The minimum tube voltage for the two types of CTs was selected in this study, 70 kVp for the 256-slice CTA and 80 kVp for the 64-slice CTA. The 256-slice CTA has a 16 cm scanning coverage with a gantry rotating speed of 0.28 seconds/revolution which has shorten the exposure time than 64-slice CTA. In addition, adaptive statistical iterative reconstruction (ASiR) further reduce the radiation dose to more than 80% compared to 64-slice CT [35, 36].

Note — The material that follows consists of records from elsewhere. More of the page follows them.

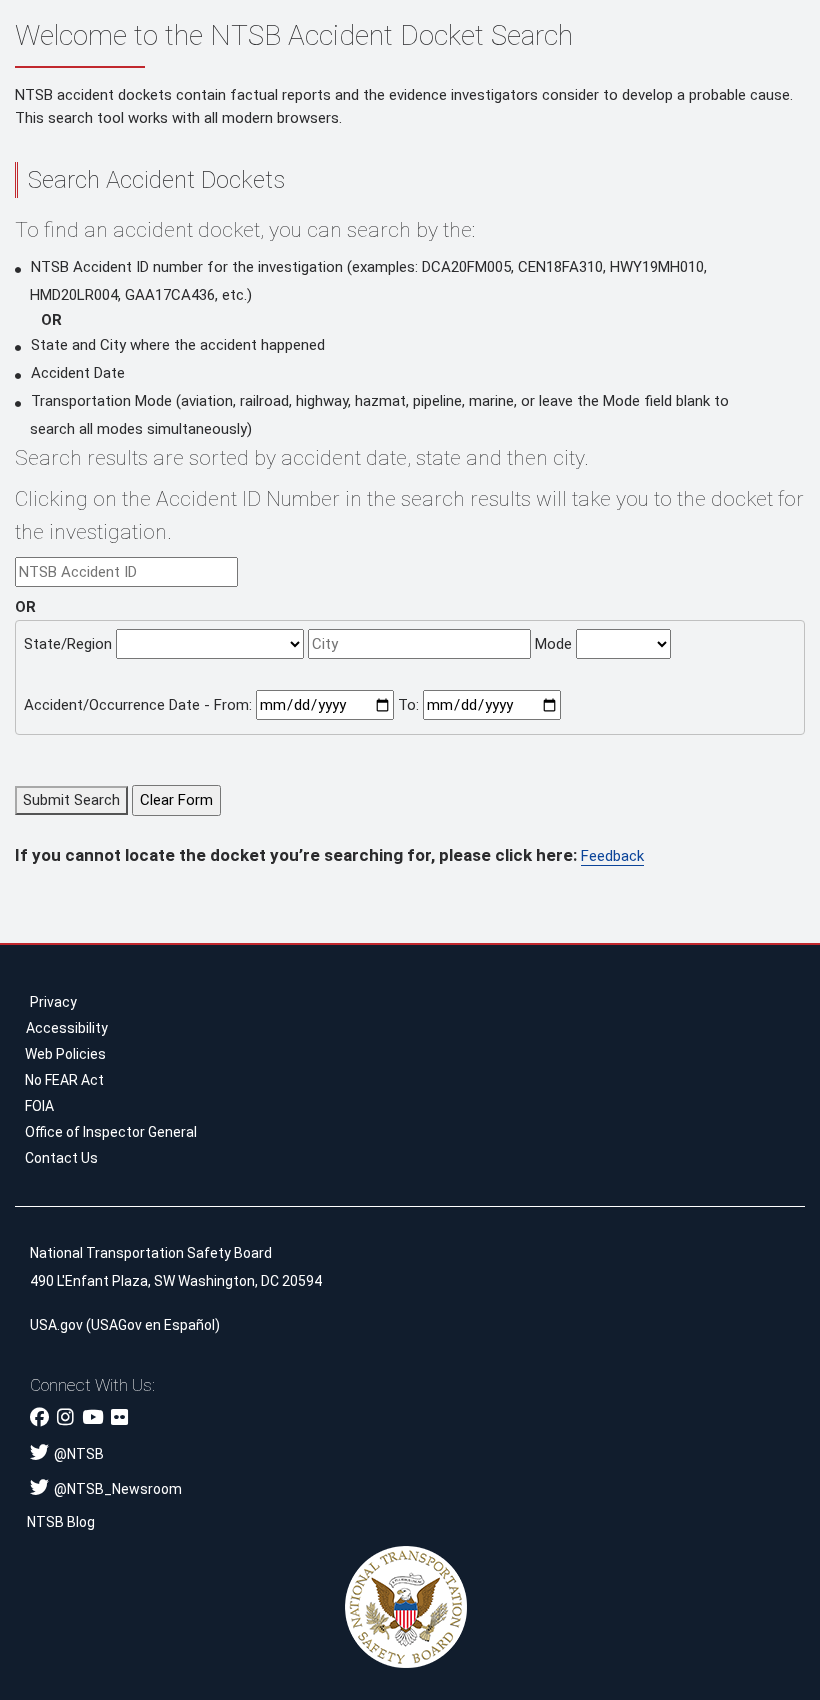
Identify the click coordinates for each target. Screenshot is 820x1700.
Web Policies (65, 1054)
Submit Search (71, 800)
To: (408, 705)
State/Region (68, 644)
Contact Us (61, 1158)
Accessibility (67, 1028)
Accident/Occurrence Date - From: (138, 705)
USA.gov (56, 1325)
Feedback (612, 856)
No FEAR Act (64, 1080)
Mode (553, 644)
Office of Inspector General (111, 1132)
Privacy (53, 1002)
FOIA (39, 1106)
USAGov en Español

CTA has been widely used in clinical routine examination. How to increase diagnostic confidence by improving image quality and reduce radiation dosage are crucial issues in clinical applications. Studies related to CTA animal models are also important [19, 31]. The study results from animals might not exactly applicable to human studies. This study was focused on CTA of rabbits. The image quality and dose of rabbit CT angiography might be different from those of human. However, the CTA animal model could be useful for therapy monitoring and drug development. The results of this study could provide helpful information for further CTA animal studies in the future.
Conclusion
The innovation in this study is we obtained contrast-enhanced head and neck CT angiography of New Zealand rabbits using two clinical CT scanners. Besides, we did the quantitative comparison between these two CT scanners. This study confirmed that quantitative analysis of CTN, SNR and CNR values is feasible on a rabbit model using clinical CT scanners. CTN, SNR and CNR on CTA after CA injection were all higher than those on CTA before CA injection. After CA injection, CTNs on the 256-slice CTA were higher or no less than those on the 64-slice CTA. The radiation dose from the 256-slice CTA was much lower than that from the 64-slice CTA with comparable SNR and CNR. This information might be helpful for further CTA studies on animal models.
Disclosure
The authors declare that they have no conflict of interest. All applicable international, national, and/or institutional guidelines for the care and use of animals were followed.
Footnotes
Acknowledgments
This study was funded under grant number VGHKS105-066 by Kaohsiung Veterans General Hospital, Taiwan, R.O.C.